Seattle officer fired for ‘cruel comments and callous laughter’ following Indian grad student’s death, police chief says
CNN
A Seattle police officer has been fired over the “dehumanizing laughter” and “cruel comments” he made after the 2023 death of an Indian graduate student who was struck by a police vehicle, the police chief says.

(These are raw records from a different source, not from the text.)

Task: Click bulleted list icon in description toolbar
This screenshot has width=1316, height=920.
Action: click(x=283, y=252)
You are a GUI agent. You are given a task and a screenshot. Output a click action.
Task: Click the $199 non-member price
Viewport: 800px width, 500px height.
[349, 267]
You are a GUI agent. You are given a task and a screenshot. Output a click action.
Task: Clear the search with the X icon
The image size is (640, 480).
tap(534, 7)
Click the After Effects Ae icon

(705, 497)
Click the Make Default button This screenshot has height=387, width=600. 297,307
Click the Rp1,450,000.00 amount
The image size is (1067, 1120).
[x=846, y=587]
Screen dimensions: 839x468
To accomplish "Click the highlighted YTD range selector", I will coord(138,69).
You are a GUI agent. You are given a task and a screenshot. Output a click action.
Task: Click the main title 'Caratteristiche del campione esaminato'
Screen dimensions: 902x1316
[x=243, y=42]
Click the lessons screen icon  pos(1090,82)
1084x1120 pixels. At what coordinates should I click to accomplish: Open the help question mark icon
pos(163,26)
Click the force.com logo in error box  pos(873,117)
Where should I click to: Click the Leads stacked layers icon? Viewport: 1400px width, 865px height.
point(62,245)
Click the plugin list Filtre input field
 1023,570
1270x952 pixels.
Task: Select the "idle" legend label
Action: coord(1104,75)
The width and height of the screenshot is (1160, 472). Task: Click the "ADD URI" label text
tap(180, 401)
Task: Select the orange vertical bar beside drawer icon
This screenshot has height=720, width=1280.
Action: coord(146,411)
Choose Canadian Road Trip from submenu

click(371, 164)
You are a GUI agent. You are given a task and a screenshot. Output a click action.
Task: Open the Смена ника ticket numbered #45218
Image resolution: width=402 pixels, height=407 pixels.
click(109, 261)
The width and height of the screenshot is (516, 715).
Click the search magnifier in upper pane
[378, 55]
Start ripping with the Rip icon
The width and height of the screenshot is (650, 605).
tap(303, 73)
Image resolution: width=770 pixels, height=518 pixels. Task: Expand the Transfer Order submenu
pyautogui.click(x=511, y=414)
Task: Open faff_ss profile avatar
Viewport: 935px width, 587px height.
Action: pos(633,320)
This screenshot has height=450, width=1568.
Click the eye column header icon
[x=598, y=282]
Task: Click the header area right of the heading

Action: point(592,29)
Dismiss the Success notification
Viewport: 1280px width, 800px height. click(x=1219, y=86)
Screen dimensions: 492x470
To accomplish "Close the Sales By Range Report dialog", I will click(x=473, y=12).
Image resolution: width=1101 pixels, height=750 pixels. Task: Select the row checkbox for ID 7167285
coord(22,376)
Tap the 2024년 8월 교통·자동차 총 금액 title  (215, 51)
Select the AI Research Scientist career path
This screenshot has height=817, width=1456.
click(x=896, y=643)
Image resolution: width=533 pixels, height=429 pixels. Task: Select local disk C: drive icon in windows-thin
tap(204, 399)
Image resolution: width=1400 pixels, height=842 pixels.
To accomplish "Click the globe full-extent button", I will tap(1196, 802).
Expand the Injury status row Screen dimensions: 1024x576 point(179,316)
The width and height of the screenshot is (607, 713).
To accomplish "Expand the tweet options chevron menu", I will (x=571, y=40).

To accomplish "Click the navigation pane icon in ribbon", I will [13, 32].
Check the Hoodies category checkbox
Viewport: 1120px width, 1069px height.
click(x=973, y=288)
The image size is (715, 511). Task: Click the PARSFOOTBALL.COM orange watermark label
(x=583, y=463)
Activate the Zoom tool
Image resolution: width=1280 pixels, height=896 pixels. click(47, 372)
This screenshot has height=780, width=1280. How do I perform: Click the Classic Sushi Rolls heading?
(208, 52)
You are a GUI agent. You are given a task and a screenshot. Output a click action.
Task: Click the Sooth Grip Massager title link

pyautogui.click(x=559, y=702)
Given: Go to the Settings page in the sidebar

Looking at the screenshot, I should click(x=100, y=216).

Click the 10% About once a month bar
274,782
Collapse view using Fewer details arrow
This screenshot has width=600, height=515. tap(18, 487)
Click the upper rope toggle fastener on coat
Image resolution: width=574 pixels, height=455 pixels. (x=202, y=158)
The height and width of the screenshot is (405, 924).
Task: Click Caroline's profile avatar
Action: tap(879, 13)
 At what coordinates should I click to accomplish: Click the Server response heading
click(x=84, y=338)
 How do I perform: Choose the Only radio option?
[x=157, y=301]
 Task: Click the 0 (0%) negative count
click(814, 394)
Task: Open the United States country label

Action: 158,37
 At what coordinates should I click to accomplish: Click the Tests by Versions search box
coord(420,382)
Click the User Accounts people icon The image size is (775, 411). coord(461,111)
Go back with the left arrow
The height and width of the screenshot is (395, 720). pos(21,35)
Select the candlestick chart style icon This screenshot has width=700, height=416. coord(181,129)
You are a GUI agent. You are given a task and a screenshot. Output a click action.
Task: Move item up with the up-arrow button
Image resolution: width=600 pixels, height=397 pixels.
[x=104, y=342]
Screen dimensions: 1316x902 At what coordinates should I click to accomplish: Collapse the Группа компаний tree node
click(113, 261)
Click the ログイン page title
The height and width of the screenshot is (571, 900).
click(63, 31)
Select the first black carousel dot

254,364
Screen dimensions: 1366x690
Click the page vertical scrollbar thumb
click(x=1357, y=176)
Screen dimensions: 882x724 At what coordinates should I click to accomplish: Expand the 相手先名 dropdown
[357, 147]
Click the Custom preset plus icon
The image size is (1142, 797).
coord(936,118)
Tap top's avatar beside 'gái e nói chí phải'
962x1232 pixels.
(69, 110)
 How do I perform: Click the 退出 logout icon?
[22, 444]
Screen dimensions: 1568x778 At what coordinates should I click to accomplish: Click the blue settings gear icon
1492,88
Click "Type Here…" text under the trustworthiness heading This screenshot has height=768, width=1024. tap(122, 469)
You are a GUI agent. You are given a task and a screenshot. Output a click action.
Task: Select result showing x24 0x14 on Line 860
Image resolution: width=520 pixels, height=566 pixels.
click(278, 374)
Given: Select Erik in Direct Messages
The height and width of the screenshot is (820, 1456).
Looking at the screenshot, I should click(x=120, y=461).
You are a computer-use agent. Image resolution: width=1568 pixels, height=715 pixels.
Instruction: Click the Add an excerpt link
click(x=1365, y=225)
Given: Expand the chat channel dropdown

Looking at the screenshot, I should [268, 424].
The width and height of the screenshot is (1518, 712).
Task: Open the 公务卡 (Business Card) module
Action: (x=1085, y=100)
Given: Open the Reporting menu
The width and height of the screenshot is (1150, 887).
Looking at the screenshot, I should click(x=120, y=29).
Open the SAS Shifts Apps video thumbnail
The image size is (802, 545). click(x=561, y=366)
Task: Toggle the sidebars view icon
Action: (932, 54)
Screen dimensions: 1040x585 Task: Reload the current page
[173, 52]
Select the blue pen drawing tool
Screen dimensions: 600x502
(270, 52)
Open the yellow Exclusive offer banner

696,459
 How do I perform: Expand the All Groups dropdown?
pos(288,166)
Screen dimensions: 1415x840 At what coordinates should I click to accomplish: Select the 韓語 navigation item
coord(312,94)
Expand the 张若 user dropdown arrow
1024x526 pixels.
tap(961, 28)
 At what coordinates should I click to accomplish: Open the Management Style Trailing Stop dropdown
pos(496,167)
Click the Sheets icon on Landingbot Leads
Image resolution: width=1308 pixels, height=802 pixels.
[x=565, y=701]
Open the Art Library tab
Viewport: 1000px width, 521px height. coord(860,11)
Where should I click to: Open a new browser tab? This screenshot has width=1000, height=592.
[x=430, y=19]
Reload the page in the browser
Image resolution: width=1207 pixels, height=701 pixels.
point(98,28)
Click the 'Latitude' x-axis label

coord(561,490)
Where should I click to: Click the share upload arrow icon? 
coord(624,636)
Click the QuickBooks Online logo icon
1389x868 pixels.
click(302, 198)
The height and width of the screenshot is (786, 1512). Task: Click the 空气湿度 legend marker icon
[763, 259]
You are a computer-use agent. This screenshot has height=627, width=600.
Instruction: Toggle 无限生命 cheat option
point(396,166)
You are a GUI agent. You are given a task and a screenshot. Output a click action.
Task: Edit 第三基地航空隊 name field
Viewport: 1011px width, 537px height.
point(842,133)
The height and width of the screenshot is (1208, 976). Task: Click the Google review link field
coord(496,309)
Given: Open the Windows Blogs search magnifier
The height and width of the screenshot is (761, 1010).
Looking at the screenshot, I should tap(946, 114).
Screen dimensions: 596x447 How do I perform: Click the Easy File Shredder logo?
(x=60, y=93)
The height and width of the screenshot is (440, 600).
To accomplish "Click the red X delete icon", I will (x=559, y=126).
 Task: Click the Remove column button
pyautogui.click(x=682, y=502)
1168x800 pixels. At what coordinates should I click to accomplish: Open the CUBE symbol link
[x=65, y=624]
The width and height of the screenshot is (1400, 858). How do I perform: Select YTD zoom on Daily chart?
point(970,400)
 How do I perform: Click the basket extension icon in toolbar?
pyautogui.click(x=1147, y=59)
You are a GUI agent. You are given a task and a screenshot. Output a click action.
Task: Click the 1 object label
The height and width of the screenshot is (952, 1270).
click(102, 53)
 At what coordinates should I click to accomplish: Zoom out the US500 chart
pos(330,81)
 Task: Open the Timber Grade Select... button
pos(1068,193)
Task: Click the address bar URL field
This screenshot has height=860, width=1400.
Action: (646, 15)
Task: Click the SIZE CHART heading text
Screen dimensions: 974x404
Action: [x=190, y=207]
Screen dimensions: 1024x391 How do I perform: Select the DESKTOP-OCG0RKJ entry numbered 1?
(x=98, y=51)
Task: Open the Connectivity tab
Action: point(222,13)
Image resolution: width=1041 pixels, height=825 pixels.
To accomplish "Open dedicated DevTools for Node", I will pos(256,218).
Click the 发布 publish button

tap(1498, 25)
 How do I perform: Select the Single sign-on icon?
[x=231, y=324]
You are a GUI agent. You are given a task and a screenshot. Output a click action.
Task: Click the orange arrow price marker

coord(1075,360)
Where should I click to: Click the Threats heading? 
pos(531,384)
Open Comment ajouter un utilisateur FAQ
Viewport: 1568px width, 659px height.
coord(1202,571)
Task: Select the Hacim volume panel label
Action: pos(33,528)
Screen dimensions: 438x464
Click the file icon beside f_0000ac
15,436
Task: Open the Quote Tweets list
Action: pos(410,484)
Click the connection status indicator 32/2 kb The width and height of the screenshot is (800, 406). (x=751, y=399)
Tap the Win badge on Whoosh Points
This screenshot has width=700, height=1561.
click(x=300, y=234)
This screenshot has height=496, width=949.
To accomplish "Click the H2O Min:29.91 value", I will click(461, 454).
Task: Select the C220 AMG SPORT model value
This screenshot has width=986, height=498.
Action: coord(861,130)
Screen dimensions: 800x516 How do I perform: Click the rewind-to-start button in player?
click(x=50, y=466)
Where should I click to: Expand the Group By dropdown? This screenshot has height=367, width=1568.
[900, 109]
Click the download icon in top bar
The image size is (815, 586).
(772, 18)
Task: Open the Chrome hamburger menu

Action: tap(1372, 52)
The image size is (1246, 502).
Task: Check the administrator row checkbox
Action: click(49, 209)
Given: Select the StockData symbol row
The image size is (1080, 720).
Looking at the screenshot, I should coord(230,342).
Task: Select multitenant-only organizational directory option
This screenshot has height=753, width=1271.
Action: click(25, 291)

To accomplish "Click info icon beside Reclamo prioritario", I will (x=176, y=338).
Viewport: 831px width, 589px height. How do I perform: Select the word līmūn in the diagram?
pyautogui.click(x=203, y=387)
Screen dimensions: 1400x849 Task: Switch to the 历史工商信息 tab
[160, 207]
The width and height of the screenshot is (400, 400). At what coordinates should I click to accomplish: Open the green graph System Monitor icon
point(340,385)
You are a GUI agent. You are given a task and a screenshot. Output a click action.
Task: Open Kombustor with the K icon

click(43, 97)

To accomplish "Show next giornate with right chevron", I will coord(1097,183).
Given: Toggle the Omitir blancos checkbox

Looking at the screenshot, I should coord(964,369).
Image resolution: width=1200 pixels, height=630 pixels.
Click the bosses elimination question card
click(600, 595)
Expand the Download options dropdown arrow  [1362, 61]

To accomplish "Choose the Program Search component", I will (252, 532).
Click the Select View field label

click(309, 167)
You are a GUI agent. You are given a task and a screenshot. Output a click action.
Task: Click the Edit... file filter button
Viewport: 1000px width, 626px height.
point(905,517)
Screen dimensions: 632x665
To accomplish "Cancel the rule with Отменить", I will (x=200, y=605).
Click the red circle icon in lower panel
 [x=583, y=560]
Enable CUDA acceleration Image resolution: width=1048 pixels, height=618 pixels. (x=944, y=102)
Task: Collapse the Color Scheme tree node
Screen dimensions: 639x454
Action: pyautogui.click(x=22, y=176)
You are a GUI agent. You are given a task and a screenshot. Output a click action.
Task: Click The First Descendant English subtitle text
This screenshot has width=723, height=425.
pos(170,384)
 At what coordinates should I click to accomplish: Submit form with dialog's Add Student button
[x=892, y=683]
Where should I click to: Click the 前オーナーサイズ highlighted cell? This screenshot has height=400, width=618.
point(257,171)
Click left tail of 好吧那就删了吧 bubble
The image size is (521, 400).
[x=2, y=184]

A Seattle police officer has been fired over the “dehumanizing laughter” and “cruel comments” he made after the 2023 death of an Indian graduate student who was struck by a police vehicle, the police chief says. Seattle interim Police Chief Sue Rahr terminated former officer Daniel Auderer on Wednesday and justified her decision to the department in an internal email, attaching the department’s disciplinary action report alongside it. “There is no doubt that the named officer’s cruel comments and callous laughter about the tragic death caused deep pain to Ms. Kandula’s family, but also immeasurable damage to the public trust of police in the Seattle community, across the nation, and around the world,” Rahr wrote in the internal memo, noting many in the community said Auderer’s “dehumanizing laughter” heard on video was “more outrageous and disturbing” even than Kandula’s death. “It is my duty as the leader of this organization to uphold the high standards necessary to maintain public trust,” Rahr wrote. “For me to allow the officer to remain on our force would only bring further dishonor to the entire department.” On January 23, 2023, Jaahnavi Kandula, a 23-year-old graduate student from Andhra Pradesh, India, was fatally struck by Seattle Police Officer Kevin Dave’s police patrol vehicle while she on a crosswalk. Eight months after the incident, police released body-worn police camera footage that captured a phone conversation in which Auderer, the day after he was sent to the scene to examine if the officer whose vehicle hit her had been impaired, can be heard laughing, saying Kandula’s life had “limited value.” “But she is dead,” Auderer says on the body-worn camera footage, apparently in response to the person on the phone.